Instructions for the task »
In the material below, find the line with "This screenshot has width=1200, height=931."; set down that line and every line after it to the end, exactly, without pictures.

Supplied data »
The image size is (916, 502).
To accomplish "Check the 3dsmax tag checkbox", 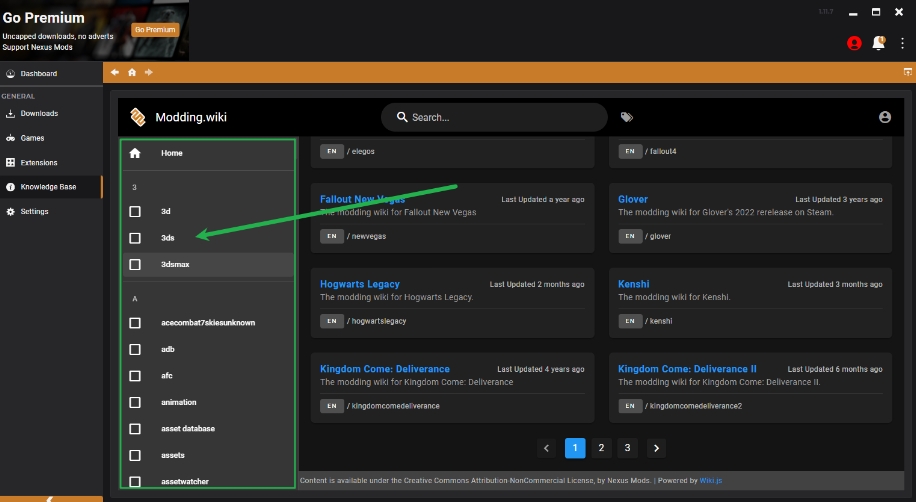I will 135,264.
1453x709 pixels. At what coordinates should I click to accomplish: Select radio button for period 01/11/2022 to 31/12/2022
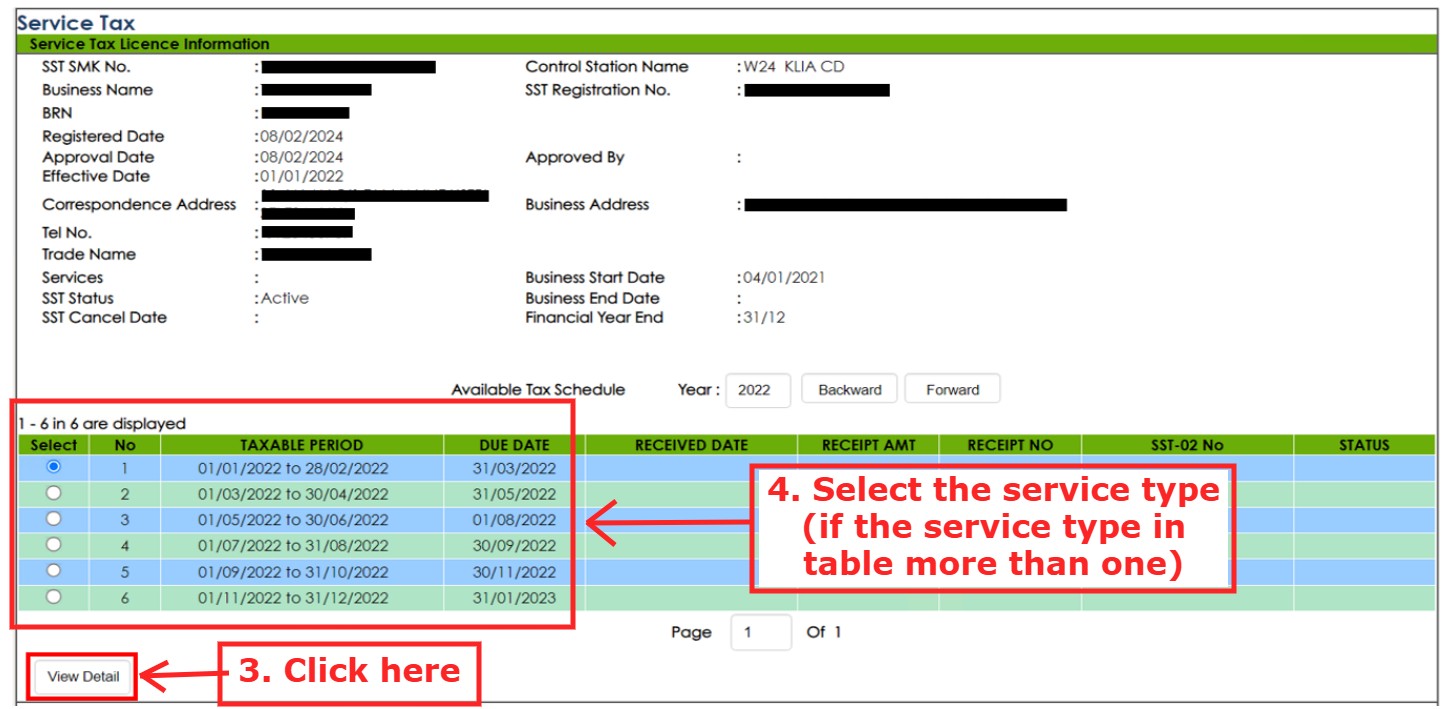pos(54,597)
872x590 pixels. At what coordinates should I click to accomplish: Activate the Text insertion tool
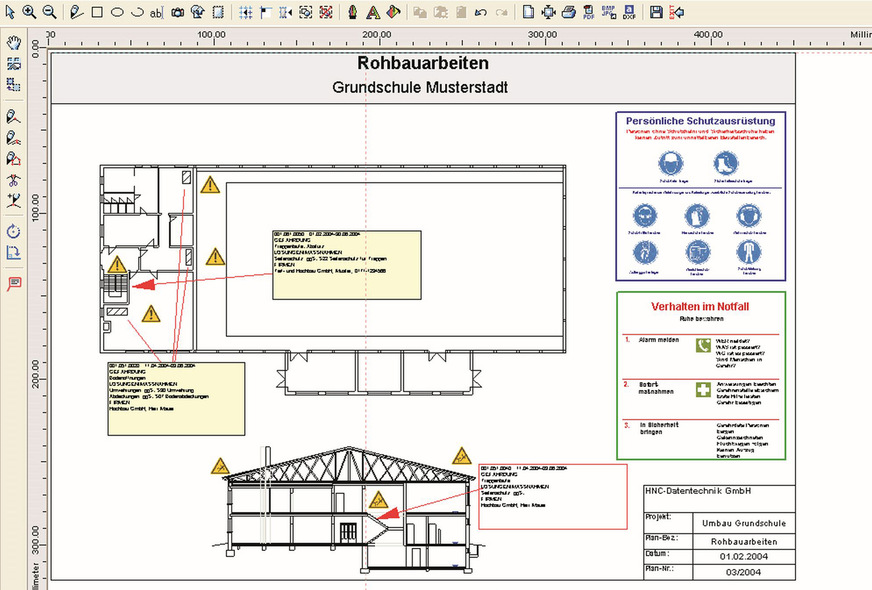(x=155, y=11)
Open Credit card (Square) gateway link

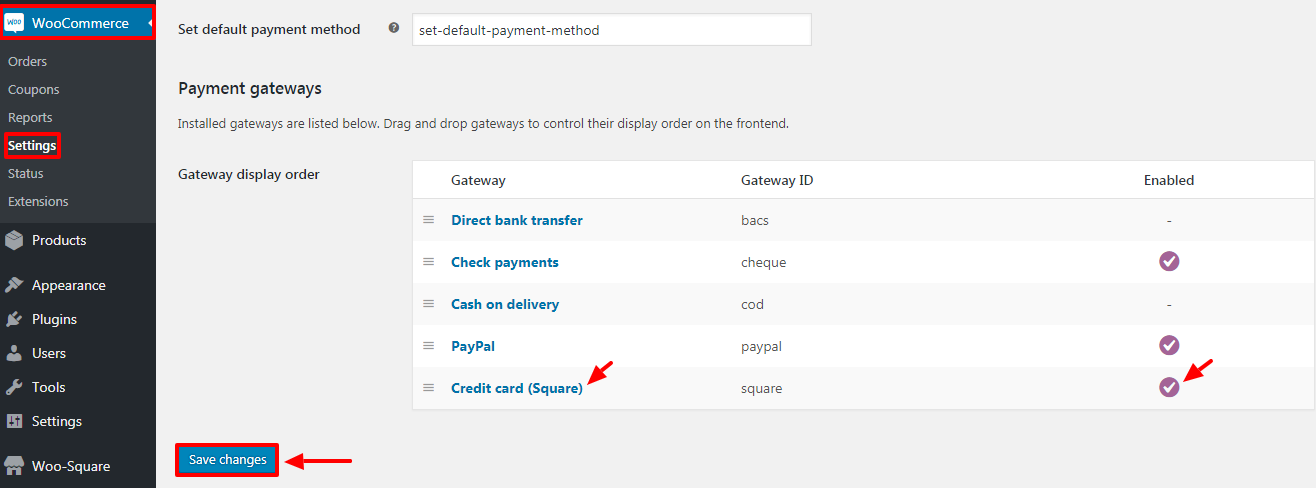517,388
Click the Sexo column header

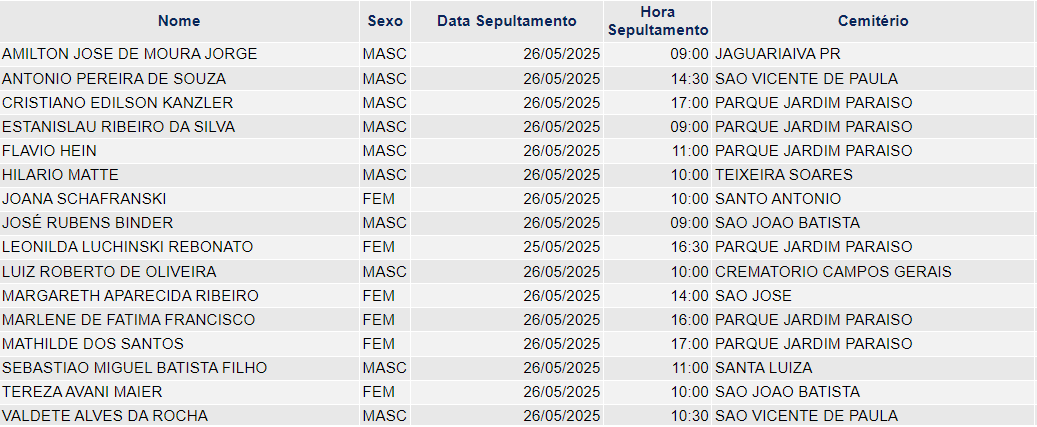tap(385, 21)
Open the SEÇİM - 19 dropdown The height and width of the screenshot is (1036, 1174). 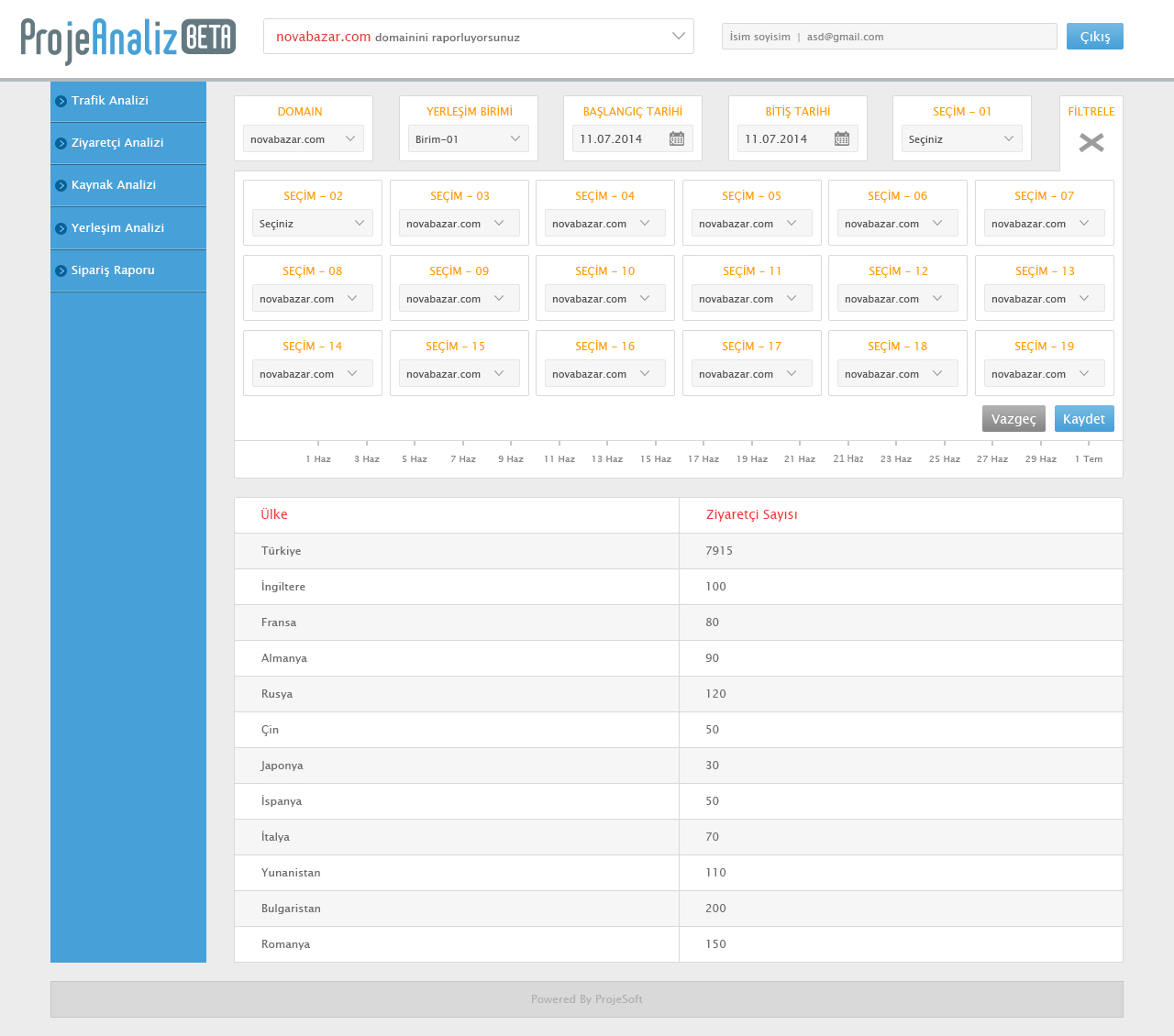[1044, 374]
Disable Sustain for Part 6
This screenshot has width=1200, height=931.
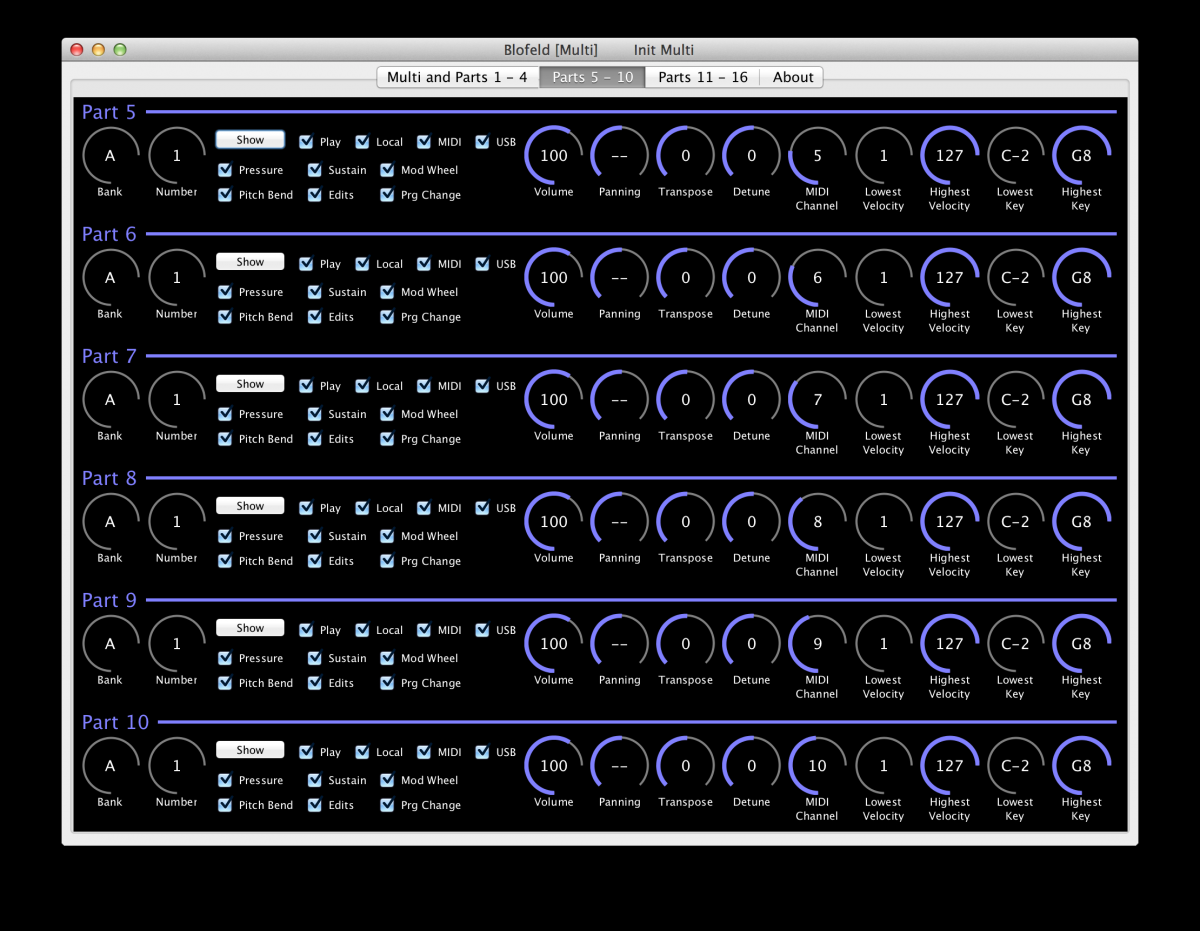click(315, 292)
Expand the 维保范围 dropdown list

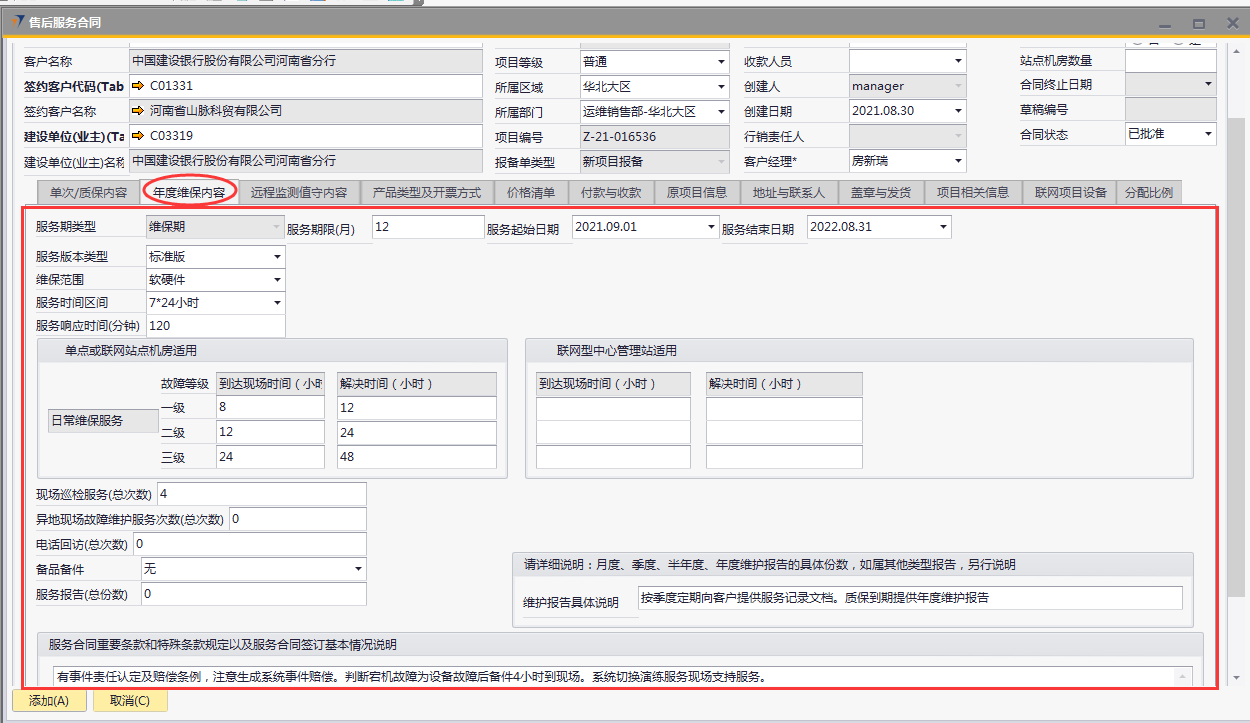tap(276, 281)
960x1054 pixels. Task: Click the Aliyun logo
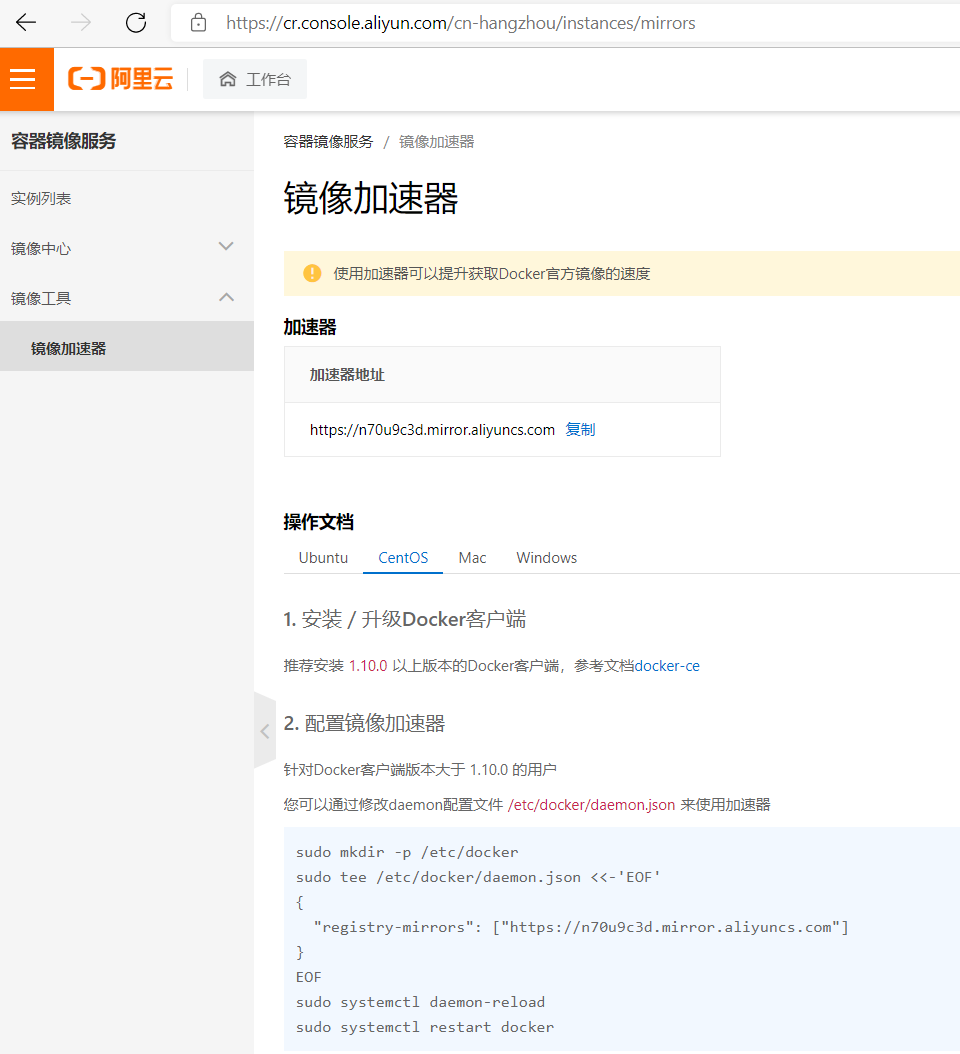120,79
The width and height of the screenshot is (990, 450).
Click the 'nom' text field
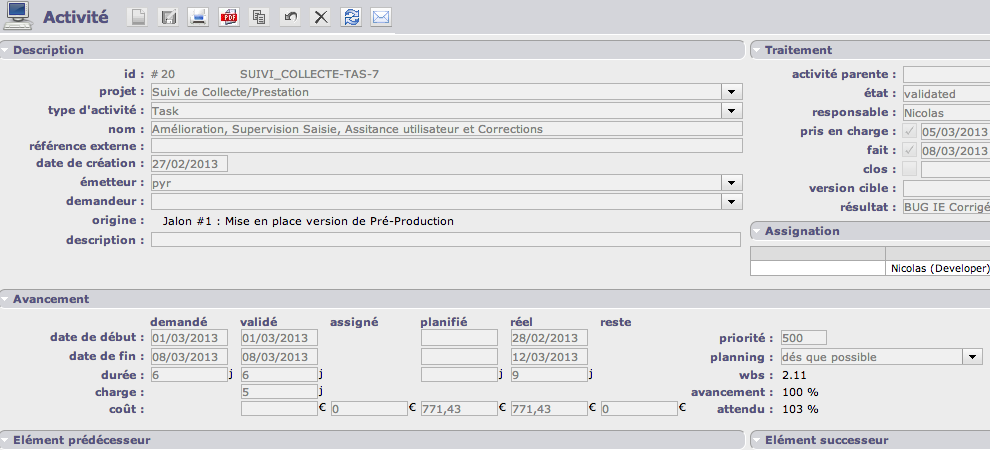(445, 128)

Task output »
This screenshot has width=1200, height=931.
click(315, 292)
Expand the 维保范围 dropdown list

tap(276, 281)
960x1054 pixels. Task: Click the Aliyun logo
120,79
The width and height of the screenshot is (990, 450).
Click the 'nom' text field
(445, 128)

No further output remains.